What to do:
Copy each record below without changing a single word.

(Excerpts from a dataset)
- - - -

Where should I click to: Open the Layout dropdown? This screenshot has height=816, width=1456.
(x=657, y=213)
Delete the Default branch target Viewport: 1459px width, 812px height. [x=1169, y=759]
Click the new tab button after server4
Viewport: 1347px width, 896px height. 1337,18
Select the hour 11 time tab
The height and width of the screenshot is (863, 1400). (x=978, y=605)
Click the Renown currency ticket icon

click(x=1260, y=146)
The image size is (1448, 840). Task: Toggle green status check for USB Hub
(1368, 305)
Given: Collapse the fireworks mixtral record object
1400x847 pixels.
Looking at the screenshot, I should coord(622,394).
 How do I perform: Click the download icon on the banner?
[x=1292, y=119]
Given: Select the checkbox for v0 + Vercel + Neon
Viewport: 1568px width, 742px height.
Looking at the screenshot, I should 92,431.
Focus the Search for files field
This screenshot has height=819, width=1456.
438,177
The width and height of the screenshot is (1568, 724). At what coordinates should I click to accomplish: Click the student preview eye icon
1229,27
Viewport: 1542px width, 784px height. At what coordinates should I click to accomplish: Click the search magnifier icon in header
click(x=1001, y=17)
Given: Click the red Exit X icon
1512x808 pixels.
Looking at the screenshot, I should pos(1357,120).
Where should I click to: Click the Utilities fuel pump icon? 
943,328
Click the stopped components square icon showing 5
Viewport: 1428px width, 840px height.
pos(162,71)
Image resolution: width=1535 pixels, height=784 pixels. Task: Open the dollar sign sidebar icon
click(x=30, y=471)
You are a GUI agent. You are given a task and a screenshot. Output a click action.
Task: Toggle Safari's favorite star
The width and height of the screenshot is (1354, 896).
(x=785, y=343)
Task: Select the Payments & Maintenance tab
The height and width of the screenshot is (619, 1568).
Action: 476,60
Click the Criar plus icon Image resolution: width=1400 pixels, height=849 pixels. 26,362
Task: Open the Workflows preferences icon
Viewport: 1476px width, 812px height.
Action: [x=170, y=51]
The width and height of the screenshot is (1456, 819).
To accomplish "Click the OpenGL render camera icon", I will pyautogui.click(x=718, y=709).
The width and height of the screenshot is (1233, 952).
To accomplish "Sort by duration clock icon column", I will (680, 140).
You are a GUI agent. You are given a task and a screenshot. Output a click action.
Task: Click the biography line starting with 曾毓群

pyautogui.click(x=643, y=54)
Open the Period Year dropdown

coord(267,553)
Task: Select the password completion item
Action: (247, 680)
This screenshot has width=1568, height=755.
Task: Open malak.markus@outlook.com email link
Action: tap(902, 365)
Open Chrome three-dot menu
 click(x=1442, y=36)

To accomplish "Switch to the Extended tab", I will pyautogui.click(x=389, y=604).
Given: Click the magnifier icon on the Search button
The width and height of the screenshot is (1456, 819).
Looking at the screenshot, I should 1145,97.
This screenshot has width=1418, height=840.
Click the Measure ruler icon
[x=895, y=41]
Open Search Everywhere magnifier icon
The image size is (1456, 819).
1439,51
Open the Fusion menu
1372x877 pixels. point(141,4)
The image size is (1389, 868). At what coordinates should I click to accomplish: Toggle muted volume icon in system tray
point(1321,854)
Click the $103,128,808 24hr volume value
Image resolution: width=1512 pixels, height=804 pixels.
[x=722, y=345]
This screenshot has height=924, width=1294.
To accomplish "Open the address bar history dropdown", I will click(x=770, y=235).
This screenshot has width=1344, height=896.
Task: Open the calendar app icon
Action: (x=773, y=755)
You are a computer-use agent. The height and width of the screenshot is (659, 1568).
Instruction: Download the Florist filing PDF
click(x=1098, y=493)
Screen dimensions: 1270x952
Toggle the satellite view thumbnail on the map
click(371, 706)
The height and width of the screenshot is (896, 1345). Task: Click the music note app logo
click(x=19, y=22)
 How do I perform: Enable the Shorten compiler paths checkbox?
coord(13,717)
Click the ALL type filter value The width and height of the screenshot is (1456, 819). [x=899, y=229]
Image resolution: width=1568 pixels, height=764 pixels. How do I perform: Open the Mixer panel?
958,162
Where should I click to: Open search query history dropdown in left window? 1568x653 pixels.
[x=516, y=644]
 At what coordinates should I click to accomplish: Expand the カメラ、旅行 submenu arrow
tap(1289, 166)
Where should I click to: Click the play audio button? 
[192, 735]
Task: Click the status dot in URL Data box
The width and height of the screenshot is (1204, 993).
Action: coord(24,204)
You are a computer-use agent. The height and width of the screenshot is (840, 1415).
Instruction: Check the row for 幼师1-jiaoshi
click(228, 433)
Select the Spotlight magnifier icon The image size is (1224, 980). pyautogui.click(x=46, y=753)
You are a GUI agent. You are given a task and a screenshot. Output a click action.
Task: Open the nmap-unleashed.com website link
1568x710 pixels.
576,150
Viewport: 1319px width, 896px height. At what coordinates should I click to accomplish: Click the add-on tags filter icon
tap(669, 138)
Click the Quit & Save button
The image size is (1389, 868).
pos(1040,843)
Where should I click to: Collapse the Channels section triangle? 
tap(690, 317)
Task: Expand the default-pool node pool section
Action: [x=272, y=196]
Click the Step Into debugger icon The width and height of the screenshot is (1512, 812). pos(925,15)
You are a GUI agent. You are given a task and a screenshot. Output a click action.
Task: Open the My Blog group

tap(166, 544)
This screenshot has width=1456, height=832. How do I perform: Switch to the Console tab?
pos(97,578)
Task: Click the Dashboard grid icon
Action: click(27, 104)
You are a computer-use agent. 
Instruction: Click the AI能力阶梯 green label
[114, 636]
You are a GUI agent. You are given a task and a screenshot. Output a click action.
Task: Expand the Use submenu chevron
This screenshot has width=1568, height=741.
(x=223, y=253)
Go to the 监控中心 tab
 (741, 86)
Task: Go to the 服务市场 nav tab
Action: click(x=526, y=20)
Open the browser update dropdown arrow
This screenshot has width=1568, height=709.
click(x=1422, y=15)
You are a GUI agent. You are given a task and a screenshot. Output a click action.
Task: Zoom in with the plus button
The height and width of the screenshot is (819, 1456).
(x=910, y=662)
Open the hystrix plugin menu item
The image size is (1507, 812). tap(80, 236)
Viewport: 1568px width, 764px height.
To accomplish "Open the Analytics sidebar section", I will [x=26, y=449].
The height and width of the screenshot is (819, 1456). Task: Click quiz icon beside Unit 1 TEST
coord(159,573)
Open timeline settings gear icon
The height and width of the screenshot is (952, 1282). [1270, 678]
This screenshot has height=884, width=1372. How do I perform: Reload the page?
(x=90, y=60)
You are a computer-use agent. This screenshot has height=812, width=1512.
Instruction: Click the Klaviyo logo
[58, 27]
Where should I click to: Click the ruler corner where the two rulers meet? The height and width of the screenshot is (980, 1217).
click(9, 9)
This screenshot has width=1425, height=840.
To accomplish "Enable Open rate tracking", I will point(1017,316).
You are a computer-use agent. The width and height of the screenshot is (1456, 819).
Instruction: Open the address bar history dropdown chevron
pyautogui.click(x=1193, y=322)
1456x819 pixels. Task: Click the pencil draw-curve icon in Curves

- - - -

Answer to this task:
Where should I click to: Open the Layout dropdown? This screenshot has height=816, width=1456.
(x=657, y=213)
Delete the Default branch target Viewport: 1459px width, 812px height. [x=1169, y=759]
Click the new tab button after server4
Viewport: 1347px width, 896px height. 1337,18
Select the hour 11 time tab
The height and width of the screenshot is (863, 1400). (x=978, y=605)
Click the Renown currency ticket icon

click(x=1260, y=146)
The image size is (1448, 840). Task: Toggle green status check for USB Hub
(1368, 305)
Given: Collapse the fireworks mixtral record object
1400x847 pixels.
Looking at the screenshot, I should coord(622,394).
 How do I perform: Click the download icon on the banner?
[x=1292, y=119]
Given: Select the checkbox for v0 + Vercel + Neon
Viewport: 1568px width, 742px height.
Looking at the screenshot, I should 92,431.
Focus the Search for files field
This screenshot has height=819, width=1456.
438,177
The width and height of the screenshot is (1568, 724). At what coordinates should I click to accomplish: Click the student preview eye icon
1229,27
Viewport: 1542px width, 784px height. At what coordinates should I click to accomplish: Click the search magnifier icon in header
click(x=1001, y=17)
Given: Click the red Exit X icon
1512x808 pixels.
Looking at the screenshot, I should pos(1357,120).
Where should I click to: Click the Utilities fuel pump icon? 
943,328
Click the stopped components square icon showing 5
Viewport: 1428px width, 840px height.
pos(162,71)
Image resolution: width=1535 pixels, height=784 pixels. Task: Open the dollar sign sidebar icon
click(x=30, y=471)
You are a GUI agent. You are given a task and a screenshot. Output a click action.
Task: Toggle Safari's favorite star
The width and height of the screenshot is (1354, 896).
(x=785, y=343)
Task: Select the Payments & Maintenance tab
The height and width of the screenshot is (619, 1568).
Action: 476,60
Click the Criar plus icon Image resolution: width=1400 pixels, height=849 pixels. 26,362
Task: Open the Workflows preferences icon
Viewport: 1476px width, 812px height.
Action: [x=170, y=51]
The width and height of the screenshot is (1456, 819).
To accomplish "Click the OpenGL render camera icon", I will pyautogui.click(x=718, y=709).
The width and height of the screenshot is (1233, 952).
To accomplish "Sort by duration clock icon column", I will (680, 140).
You are a GUI agent. You are given a task and a screenshot. Output a click action.
Task: Click the biography line starting with 曾毓群

pyautogui.click(x=643, y=54)
Open the Period Year dropdown

coord(267,553)
Task: Select the password completion item
Action: (247, 680)
This screenshot has width=1568, height=755.
Task: Open malak.markus@outlook.com email link
Action: tap(902, 365)
Open Chrome three-dot menu
 click(x=1442, y=36)

To accomplish "Switch to the Extended tab", I will pyautogui.click(x=389, y=604).
Given: Click the magnifier icon on the Search button
The width and height of the screenshot is (1456, 819).
Looking at the screenshot, I should 1145,97.
This screenshot has width=1418, height=840.
Click the Measure ruler icon
[x=895, y=41]
Open Search Everywhere magnifier icon
The image size is (1456, 819).
1439,51
Open the Fusion menu
1372x877 pixels. point(141,4)
The image size is (1389, 868). At what coordinates should I click to accomplish: Toggle muted volume icon in system tray
point(1321,854)
Click the $103,128,808 24hr volume value
Image resolution: width=1512 pixels, height=804 pixels.
[x=722, y=345]
This screenshot has height=924, width=1294.
To accomplish "Open the address bar history dropdown", I will click(x=770, y=235).
This screenshot has width=1344, height=896.
Task: Open the calendar app icon
Action: (x=773, y=755)
You are a computer-use agent. The height and width of the screenshot is (659, 1568).
Instruction: Download the Florist filing PDF
click(x=1098, y=493)
Screen dimensions: 1270x952
Toggle the satellite view thumbnail on the map
click(371, 706)
The height and width of the screenshot is (896, 1345). Task: Click the music note app logo
click(x=19, y=22)
 How do I perform: Enable the Shorten compiler paths checkbox?
coord(13,717)
Click the ALL type filter value The width and height of the screenshot is (1456, 819). [x=899, y=229]
Image resolution: width=1568 pixels, height=764 pixels. How do I perform: Open the Mixer panel?
958,162
Where should I click to: Open search query history dropdown in left window? 1568x653 pixels.
[x=516, y=644]
 At what coordinates should I click to accomplish: Expand the カメラ、旅行 submenu arrow
tap(1289, 166)
Where should I click to: Click the play audio button? 
[192, 735]
Task: Click the status dot in URL Data box
The width and height of the screenshot is (1204, 993).
Action: coord(24,204)
You are a computer-use agent. The height and width of the screenshot is (840, 1415).
Instruction: Check the row for 幼师1-jiaoshi
click(228, 433)
Select the Spotlight magnifier icon The image size is (1224, 980). pyautogui.click(x=46, y=753)
You are a GUI agent. You are given a task and a screenshot. Output a click action.
Task: Open the nmap-unleashed.com website link
1568x710 pixels.
576,150
Viewport: 1319px width, 896px height. At what coordinates should I click to accomplish: Click the add-on tags filter icon
tap(669, 138)
Click the Quit & Save button
The image size is (1389, 868).
pos(1040,843)
Where should I click to: Collapse the Channels section triangle? 
tap(690, 317)
Task: Expand the default-pool node pool section
Action: [x=272, y=196]
Click the Step Into debugger icon The width and height of the screenshot is (1512, 812). pos(925,15)
You are a GUI agent. You are given a task and a screenshot. Output a click action.
Task: Open the My Blog group

tap(166, 544)
This screenshot has width=1456, height=832. How do I perform: Switch to the Console tab?
pos(97,578)
Task: Click the Dashboard grid icon
Action: click(27, 104)
You are a computer-use agent. 
Instruction: Click the AI能力阶梯 green label
[114, 636]
You are a GUI agent. You are given a task and a screenshot. Output a click action.
Task: Expand the Use submenu chevron
This screenshot has width=1568, height=741.
(x=223, y=253)
Go to the 监控中心 tab
 (741, 86)
Task: Go to the 服务市场 nav tab
Action: click(x=526, y=20)
Open the browser update dropdown arrow
This screenshot has width=1568, height=709.
click(x=1422, y=15)
You are a GUI agent. You are given a task and a screenshot. Output a click action.
Task: Zoom in with the plus button
The height and width of the screenshot is (819, 1456).
(x=910, y=662)
Open the hystrix plugin menu item
The image size is (1507, 812). tap(80, 236)
Viewport: 1568px width, 764px height.
To accomplish "Open the Analytics sidebar section", I will [x=26, y=449].
The height and width of the screenshot is (819, 1456). Task: Click quiz icon beside Unit 1 TEST
coord(159,573)
Open timeline settings gear icon
The height and width of the screenshot is (952, 1282). [1270, 678]
This screenshot has height=884, width=1372. How do I perform: Reload the page?
(x=90, y=60)
You are a computer-use agent. This screenshot has height=812, width=1512.
Instruction: Click the Klaviyo logo
[58, 27]
Where should I click to: Click the ruler corner where the two rulers meet? The height and width of the screenshot is (980, 1217).
click(9, 9)
This screenshot has width=1425, height=840.
To accomplish "Enable Open rate tracking", I will point(1017,316).
You are a computer-use agent. The width and height of the screenshot is (1456, 819).
Instruction: Open the address bar history dropdown chevron
pyautogui.click(x=1193, y=322)
1456x819 pixels. Task: Click the pencil draw-curve icon in Curves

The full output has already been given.